[AN #94]: AI alignment as translation between humans and machines

Rohin Shah

Alignment Newsletter is a weekly publication with recent content relevant to AI alignment around the world. Find all Alignment Newsletter resources here. In particular, you can look through this spreadsheet of all summaries that have ever been in the newsletter.

Audio version here (may not be up yet).

HIGHLIGHTS

Alignment as Translation (John S Wentworth) (summarized by Rohin): At a very high level, we can model powerful AI systems as moving closer and closer to omniscience. As we move in that direction, what becomes the new constraint on technology? This post argues that the constraint is good interfaces, that is, something that allows us to specify what the AI should do. As with most interfaces, the primary challenge is dealing with the discrepancy between the user's abstractions (how humans think about the world) and the AI system's abstractions, which could be very alien to us (e.g. perhaps the AI system uses detailed low-level simulations). The author believes that this is the central problem of AI alignment: how to translate between these abstractions in a way that accurately preserves meaning.

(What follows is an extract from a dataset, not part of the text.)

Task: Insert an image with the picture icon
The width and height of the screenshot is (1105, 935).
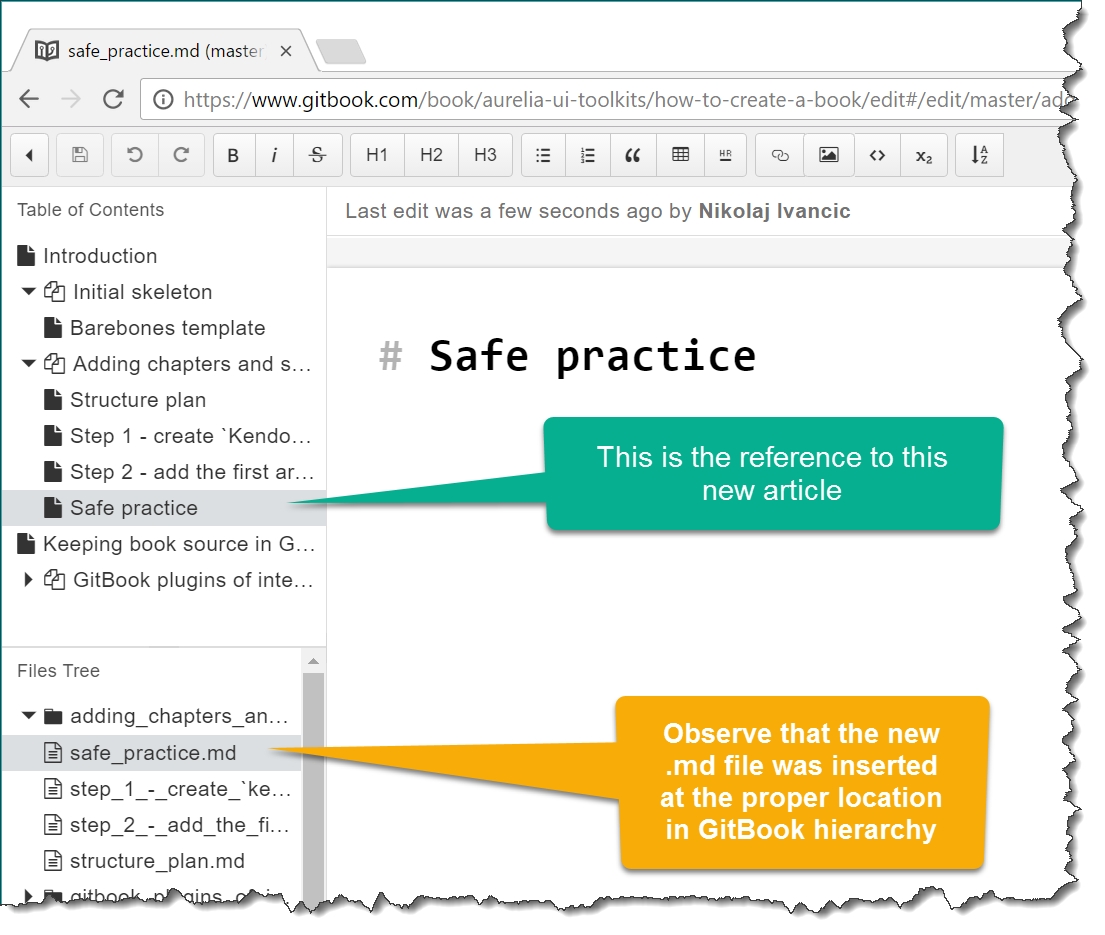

The post goes through a few ways in which we could attempt to do this translation, but all of them seem to only reduce the amount of translation that is necessary: none of them solve the chicken-and-egg problem of how you do the very first translation between the abstractions.

Rohin's opinion: I like this view on alignment, but I don't know if I would call it the central problem of alignment. It sure seems important that the AI is optimizing something: this is what prevents solutions like "make sure the AI has an undo button / off switch", which would be my preferred line of attack if the main source of AI risk were bad translations between abstractions. There's a longer discussion on this point here.

TECHNICAL AI ALIGNMENT

AGENT FOUNDATIONS

Two Alternatives to Logical Counterfactuals (Jessica Taylor)

LEARNING HUMAN INTENT

State-only Imitation with Transition Dynamics Mismatch (Tanmay Gangwani et al) (summarized by Zach): Most existing imitation learning algorithms rely on the availability of expert demonstrations that come from the same MDP as the one the imitator will be evaluated in. With the advent of adversarial inverse reinforcement learning (AIRL) (AN #17), it has become possible to learn general behaviors. However, algorithms such as GAIL (AN #17) are capable of learning with just state-information, something that AIRL was not designed for. In this paper, the authors introduce indirect-imitation learning (I2L) to try and merge the benefits of both GAIL and AIRL. The basic sketch of the algorithm is to first use a generalization of AIRL to imitate demonstrations via a buffer distribution and then focus on moving that buffer closer to the expert's demonstration distribution using a Wasserstein critic, a smoother way to train GAN networks. By combining these two approaches, agents trained with I2L learn how to control Ant in regular gravity and can generalize to perform in simulations with differing parameters for gravity. For the suite of Gym continuous domains, they show consistent advantages for I2L over other algorithms such as GAIL, BCO, and AIRL when parameters such as friction, density, and gravity are changed.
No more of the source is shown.